GIVEN PROBLEM: Starting at the first line below and ending at the line containing "click(x=487, y=39)", format those lines as a JSON list of strings with one string per line. Both ends are included, and blank lines are omitted.

DATA SUPPLIED:
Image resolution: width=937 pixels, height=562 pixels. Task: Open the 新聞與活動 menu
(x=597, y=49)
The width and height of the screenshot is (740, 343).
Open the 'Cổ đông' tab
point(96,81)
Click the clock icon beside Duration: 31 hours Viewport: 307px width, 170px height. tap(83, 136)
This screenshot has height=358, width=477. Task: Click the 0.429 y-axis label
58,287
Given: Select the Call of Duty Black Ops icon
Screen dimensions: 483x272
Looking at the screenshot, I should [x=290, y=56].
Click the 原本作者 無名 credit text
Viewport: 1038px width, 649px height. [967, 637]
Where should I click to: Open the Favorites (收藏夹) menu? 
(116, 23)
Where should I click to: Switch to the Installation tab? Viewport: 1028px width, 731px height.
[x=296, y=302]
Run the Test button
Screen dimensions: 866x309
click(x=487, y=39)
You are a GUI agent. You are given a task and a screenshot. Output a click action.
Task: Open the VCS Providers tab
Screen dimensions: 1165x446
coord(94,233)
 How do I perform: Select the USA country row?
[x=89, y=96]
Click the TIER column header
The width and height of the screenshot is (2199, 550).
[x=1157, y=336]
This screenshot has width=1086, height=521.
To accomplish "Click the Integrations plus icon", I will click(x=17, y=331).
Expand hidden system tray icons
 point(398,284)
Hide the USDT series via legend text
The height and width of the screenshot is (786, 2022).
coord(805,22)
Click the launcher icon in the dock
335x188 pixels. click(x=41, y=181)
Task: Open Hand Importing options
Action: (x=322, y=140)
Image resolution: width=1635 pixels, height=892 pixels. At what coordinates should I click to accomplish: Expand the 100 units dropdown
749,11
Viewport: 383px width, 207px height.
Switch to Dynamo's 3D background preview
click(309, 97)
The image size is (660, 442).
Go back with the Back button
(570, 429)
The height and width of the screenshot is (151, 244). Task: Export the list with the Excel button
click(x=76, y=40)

RESULT FOR THIS TASK:
[
  "Image resolution: width=937 pixels, height=562 pixels. Task: Open the 新聞與活動 menu",
  "(x=597, y=49)",
  "The width and height of the screenshot is (740, 343).",
  "Open the 'Cổ đông' tab",
  "point(96,81)",
  "Click the clock icon beside Duration: 31 hours Viewport: 307px width, 170px height. tap(83, 136)",
  "This screenshot has height=358, width=477. Task: Click the 0.429 y-axis label",
  "58,287",
  "Given: Select the Call of Duty Black Ops icon",
  "Screen dimensions: 483x272",
  "Looking at the screenshot, I should [x=290, y=56].",
  "Click the 原本作者 無名 credit text",
  "Viewport: 1038px width, 649px height. [967, 637]",
  "Where should I click to: Open the Favorites (收藏夹) menu? ",
  "(116, 23)",
  "Where should I click to: Switch to the Installation tab? Viewport: 1028px width, 731px height.",
  "[x=296, y=302]",
  "Run the Test button",
  "Screen dimensions: 866x309",
  "click(x=487, y=39)"
]